Healthy Competition? How a Competitive Health Insurance Market Influences Cost
With the Obama administration’s brisk movement on health care reform in recent weeks, there is an increasing amount of dialogue about the administration’s desire for a government-based public insurance option. Advocates of the “public plan” argue that a government option would force private insurers to compete on price and quality. A common refrain from those opposing a public plan is that such a plan would leverage government capital and regulatory power to bargain down prices, which would decrease competition and consumer choice by overpowering private insurers. Since market competition is a resonating theme throughout the current discussion of health care reform, it would be constructive to discuss what we currently know about the role of competition in the health insurance market.
The American Medical Association found that, in 2008, 94% of the markets for health insurance were highly concentrated. By itself, this figure may not be troubling. However, in that same year, a survey by the Kaiser Family Foundation found that wages had grown by 29% whereas the average insurance premiums had grown by 120%.
Two questions arise. First, how does consolidation in health care markets affect consumer cost? Second, how does increased consolidation in health care markets affect the quality of care? This post will focus on the first question. A subsequent post will concern the role of competition on the quality of care delivered.
With regards to cost, a widely cited study by Wholey et al. found that a larger number of HMOs is related to lower HMO premiums. Specifically, Wholey found that highly competitive markets with 17 competitors and 45 percent HMO market penetration had 11% lower premiums than those with average competition. For additional findings see also this study. In their 2008 testimony regarding the potential Highmark BCBS and Independence BCBS merger, the University of Pittsburgh Medical Center analyzed data from the AMA and the Department of Justice, finding that states possessing a greater diversity of market participants have, on average, 12% cheaper premiums.
However, it would be incorrect to presume a simple relationship between cost and competition. For instance, one study found that there is a competitive influence of increased HMO penetration on non-HMO premiums, and that increased HMO penetration can slow the rate of growth in addition to simply decreasing costs.
Moreover, the ability of a competitive marketplace to lower costs can be explained by factors other than the increased leverage of insurers in concentrated markets. A subsequent study by Wholey revealed that mergers between HMOs lead to unexpected costs and dis-economies of scale for the merged company, which may increase cost downstream. Accounting for the complex lingering effects of marketplace consolidation on the price of insurance would appear to be crucial when crafting reform legislation, particularly when determining whether a public plan is necessary to combat the entrenched consolidation that currently exists.
One factor making competition particularly complex is that insurers said to be competing in a given market may not always be truly competing. The benefits offered by HMOs can differ greatly between plans, and increased competition may lead insurers to further differentiate their products. Therefore, an increase in the number of insurers may not increase consumer choice, and may in fact lead to unintended consequences that could be counter-productive.
Competition has also been found to directly affect the employer-provided health insurance market.
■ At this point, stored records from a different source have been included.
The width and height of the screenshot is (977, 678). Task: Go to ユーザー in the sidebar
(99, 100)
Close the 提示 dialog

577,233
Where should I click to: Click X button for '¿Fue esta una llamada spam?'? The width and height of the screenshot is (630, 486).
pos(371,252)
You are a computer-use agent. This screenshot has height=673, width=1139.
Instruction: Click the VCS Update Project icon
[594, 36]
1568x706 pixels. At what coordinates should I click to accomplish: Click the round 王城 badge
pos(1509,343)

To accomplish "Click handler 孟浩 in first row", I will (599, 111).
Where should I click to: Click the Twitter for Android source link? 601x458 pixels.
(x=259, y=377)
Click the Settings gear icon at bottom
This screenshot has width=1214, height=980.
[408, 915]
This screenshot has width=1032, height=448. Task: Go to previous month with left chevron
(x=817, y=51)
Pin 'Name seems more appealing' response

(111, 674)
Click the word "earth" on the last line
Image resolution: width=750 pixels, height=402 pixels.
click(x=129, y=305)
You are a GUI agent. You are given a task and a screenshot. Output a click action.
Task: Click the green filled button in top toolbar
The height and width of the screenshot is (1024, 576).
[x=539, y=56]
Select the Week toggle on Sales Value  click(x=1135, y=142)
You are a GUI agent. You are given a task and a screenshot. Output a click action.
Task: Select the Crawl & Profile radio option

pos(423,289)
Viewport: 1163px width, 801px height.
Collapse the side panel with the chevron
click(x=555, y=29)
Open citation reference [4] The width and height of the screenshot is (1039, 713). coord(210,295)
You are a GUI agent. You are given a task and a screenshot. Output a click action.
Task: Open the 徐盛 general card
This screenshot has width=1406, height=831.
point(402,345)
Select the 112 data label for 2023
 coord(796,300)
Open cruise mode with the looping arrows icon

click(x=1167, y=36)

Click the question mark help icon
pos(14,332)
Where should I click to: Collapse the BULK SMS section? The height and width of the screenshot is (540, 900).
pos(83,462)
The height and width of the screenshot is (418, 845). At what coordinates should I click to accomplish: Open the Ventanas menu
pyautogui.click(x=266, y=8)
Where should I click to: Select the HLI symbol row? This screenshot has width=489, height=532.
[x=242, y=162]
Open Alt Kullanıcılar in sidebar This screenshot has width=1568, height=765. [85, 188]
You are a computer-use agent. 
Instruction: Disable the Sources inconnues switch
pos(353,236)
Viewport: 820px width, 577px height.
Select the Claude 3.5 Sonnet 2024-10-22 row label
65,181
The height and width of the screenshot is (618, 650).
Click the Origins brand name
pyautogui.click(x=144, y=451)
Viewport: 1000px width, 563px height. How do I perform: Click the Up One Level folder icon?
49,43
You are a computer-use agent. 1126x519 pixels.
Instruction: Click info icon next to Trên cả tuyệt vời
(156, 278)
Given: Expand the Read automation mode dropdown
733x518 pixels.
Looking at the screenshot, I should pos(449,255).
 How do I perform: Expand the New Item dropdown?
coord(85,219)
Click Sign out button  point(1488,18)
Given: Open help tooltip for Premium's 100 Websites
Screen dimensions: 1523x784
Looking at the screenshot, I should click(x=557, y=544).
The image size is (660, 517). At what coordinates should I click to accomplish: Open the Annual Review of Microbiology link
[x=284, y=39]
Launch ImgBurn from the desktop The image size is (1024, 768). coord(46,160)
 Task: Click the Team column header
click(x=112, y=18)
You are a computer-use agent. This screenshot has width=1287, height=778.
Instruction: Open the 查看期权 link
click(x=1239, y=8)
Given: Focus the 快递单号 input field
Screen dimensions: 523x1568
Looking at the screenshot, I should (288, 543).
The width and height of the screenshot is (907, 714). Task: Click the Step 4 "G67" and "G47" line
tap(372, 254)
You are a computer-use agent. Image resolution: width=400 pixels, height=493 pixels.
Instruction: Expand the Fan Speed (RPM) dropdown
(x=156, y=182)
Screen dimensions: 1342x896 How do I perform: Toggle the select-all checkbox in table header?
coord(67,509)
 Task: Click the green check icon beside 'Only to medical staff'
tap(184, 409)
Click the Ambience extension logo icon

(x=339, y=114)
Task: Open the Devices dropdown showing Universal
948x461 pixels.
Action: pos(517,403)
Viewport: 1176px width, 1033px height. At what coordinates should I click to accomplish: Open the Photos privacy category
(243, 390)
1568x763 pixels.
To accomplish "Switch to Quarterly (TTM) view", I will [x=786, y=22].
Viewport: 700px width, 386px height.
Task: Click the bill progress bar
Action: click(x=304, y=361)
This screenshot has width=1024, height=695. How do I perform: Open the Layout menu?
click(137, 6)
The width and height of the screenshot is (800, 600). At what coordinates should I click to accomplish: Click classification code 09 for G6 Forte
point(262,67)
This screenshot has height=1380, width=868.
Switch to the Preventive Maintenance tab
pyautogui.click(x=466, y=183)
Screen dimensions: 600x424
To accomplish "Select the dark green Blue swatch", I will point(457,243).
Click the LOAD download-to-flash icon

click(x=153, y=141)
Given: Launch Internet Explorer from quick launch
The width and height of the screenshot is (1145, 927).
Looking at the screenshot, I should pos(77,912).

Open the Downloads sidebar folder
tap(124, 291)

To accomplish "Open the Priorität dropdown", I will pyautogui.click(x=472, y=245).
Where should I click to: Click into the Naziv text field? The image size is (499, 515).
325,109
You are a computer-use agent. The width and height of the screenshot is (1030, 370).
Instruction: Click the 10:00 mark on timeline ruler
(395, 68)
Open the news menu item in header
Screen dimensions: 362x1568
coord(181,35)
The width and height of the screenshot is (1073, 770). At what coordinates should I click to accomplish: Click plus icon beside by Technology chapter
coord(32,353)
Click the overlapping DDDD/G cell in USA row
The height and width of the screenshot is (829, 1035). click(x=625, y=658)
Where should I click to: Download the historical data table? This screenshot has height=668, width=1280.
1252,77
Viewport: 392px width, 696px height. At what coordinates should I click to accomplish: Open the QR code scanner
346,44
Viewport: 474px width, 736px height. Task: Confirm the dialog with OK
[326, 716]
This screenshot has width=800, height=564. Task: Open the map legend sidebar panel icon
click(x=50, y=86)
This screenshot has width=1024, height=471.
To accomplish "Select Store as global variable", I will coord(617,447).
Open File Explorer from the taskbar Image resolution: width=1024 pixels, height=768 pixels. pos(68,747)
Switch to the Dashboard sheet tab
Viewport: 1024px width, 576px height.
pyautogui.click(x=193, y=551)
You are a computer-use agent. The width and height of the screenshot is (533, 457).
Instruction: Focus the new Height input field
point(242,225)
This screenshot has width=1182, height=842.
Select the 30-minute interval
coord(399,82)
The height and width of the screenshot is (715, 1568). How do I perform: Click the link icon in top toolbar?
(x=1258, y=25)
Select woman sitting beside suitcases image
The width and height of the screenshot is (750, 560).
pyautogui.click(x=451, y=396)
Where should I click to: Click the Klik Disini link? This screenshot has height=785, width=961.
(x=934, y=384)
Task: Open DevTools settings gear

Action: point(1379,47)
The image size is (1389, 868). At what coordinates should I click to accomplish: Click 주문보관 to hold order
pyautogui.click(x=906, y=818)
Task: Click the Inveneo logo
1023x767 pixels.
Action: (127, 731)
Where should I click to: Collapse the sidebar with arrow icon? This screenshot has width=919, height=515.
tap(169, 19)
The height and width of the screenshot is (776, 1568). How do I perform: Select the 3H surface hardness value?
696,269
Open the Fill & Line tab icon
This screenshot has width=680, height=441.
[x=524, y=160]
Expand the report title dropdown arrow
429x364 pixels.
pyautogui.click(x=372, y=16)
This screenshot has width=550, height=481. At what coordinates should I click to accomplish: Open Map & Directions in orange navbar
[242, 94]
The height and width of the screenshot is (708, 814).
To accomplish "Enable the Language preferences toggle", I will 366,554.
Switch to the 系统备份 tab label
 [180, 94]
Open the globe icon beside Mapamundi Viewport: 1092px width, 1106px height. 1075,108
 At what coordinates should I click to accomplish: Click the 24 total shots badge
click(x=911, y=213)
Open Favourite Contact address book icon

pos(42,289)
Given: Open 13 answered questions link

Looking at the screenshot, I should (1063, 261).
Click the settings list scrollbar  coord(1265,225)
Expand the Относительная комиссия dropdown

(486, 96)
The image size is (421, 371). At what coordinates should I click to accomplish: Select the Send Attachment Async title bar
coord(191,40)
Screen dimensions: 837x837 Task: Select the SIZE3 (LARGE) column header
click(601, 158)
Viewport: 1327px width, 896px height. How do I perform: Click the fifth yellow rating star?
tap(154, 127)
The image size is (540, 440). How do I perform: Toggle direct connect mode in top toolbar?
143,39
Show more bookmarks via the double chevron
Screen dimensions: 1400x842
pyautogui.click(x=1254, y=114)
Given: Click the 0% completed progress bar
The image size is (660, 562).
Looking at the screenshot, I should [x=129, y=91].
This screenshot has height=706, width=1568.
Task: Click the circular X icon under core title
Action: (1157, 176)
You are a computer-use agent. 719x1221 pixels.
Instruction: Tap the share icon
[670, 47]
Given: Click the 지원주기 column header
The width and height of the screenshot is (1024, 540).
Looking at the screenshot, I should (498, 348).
A 2008 study by Leemore Dafney found that insurers in less competitive markets have an increased ability to raise premiums for a firm’s plan, even without providing the firm with any increase in benefits. Employer reluctance to switch was in part explained by the cost of switching, as well as by the ability of insurers in non-competitive markets to take advantage of their position.
The increase of consolidation and the decrease in competitiveness inevitably raise questions about anti-trust enforcement. Interestingly, Thomas Greaney of the University of St. Louis Law School points out that this lack of anti-trust enforcement may be the result of a conscious decision by the government to allow the managed care sector to counterbalance the increasing power of providers. Professor Greaney highlights a troubling approach that, if left unchecked (as appears to be the case) will likely spur providers to further consolidate in response to increased insurer concentration, resulting in a back and forth cycle of consolidation.
Unfortunately, the issues regarding competition have been over-simplified or simply ignored. On Face the Nation this past weekend, Senate Majority Leader Mitch McConnell stated that the public plan would “essentially crowd[] out of the private market all the competition that we have among insurance companies today.” Instead, McConnell advocated “dealing with [] things like litigation reform, things like wellness programs. That’s one thing I think we can all agree on.” There are, however, two things that are more difficult to agree on, namely, whether the competition Senator McConnell refers to presently exists, and how the measures advocated by McConnell would serve to increase competition.



I am interested to read the second installation in the series regarding the services “provided” by the “public plan.” Since the debate has been completely entrenched in rhetoric, as the “public plan” has yet to be described in any substantive terms, I have heard backlash regarding the future decline in the quality of care that will be a product of such a plan. This is most disheartening as insurance never provides care, but merely reimbursement for care provided for by physicians. I look forward to reading how you discuss the rhetoric on both sides regarding care. I would also be interested to see how the physicians at the AMA meeting in Chicago, which President Obama recently addressed, responded to allegations of reduced quality of care.